▶ **The request**: Pull out each line of the material that contains the string "Task". Letter case must match.

Collected data:
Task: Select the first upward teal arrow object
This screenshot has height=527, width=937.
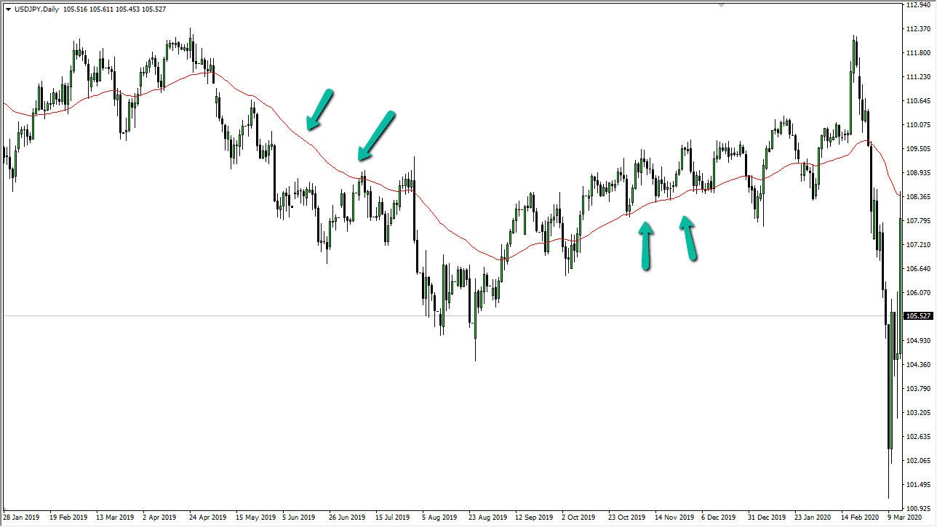Action: 646,244
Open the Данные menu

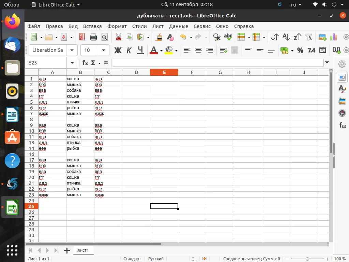pos(179,26)
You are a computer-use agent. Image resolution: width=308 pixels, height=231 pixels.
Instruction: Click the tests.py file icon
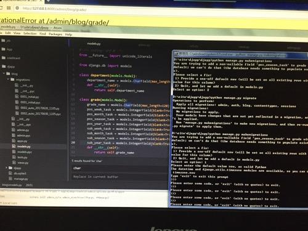tap(14, 157)
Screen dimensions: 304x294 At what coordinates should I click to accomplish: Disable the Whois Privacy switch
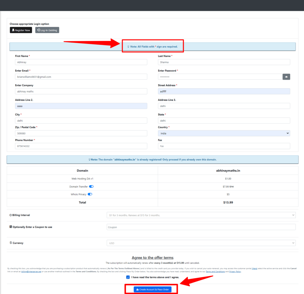(90, 194)
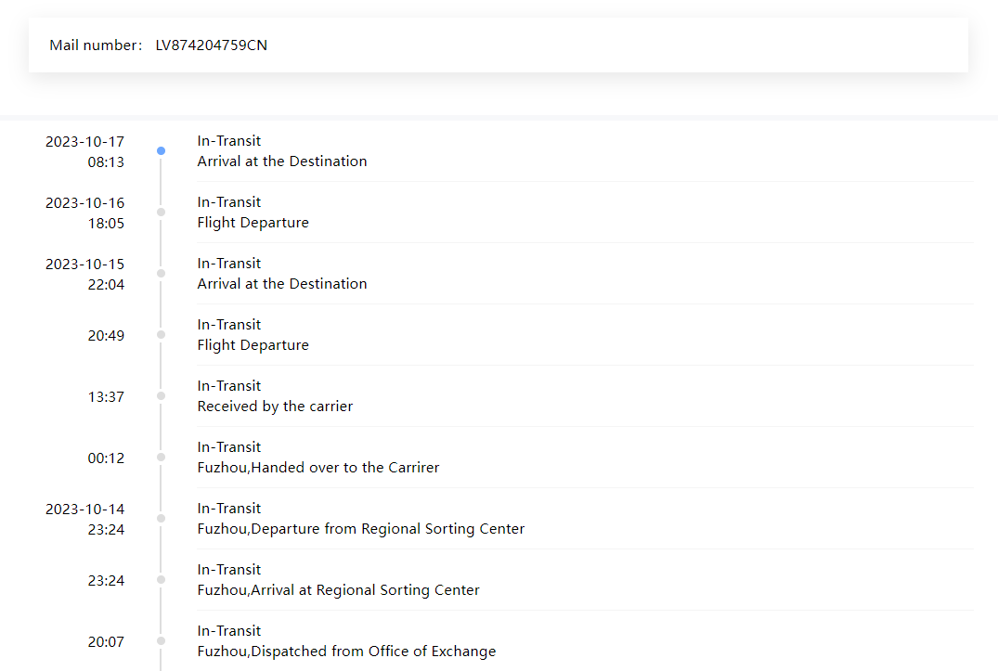The width and height of the screenshot is (998, 671).
Task: Select the 2023-10-16 date stamp
Action: coord(84,203)
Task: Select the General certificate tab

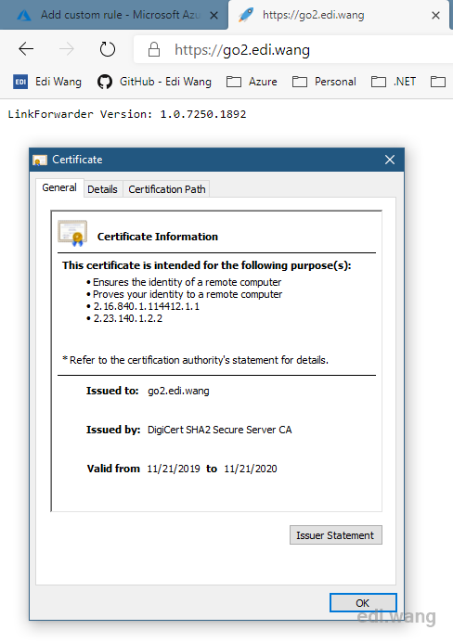Action: coord(59,187)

▶ **The output**:
Task: Select the first upward teal arrow object
Task: Select the 2023-10-16 date stamp
Task: Select the General certificate tab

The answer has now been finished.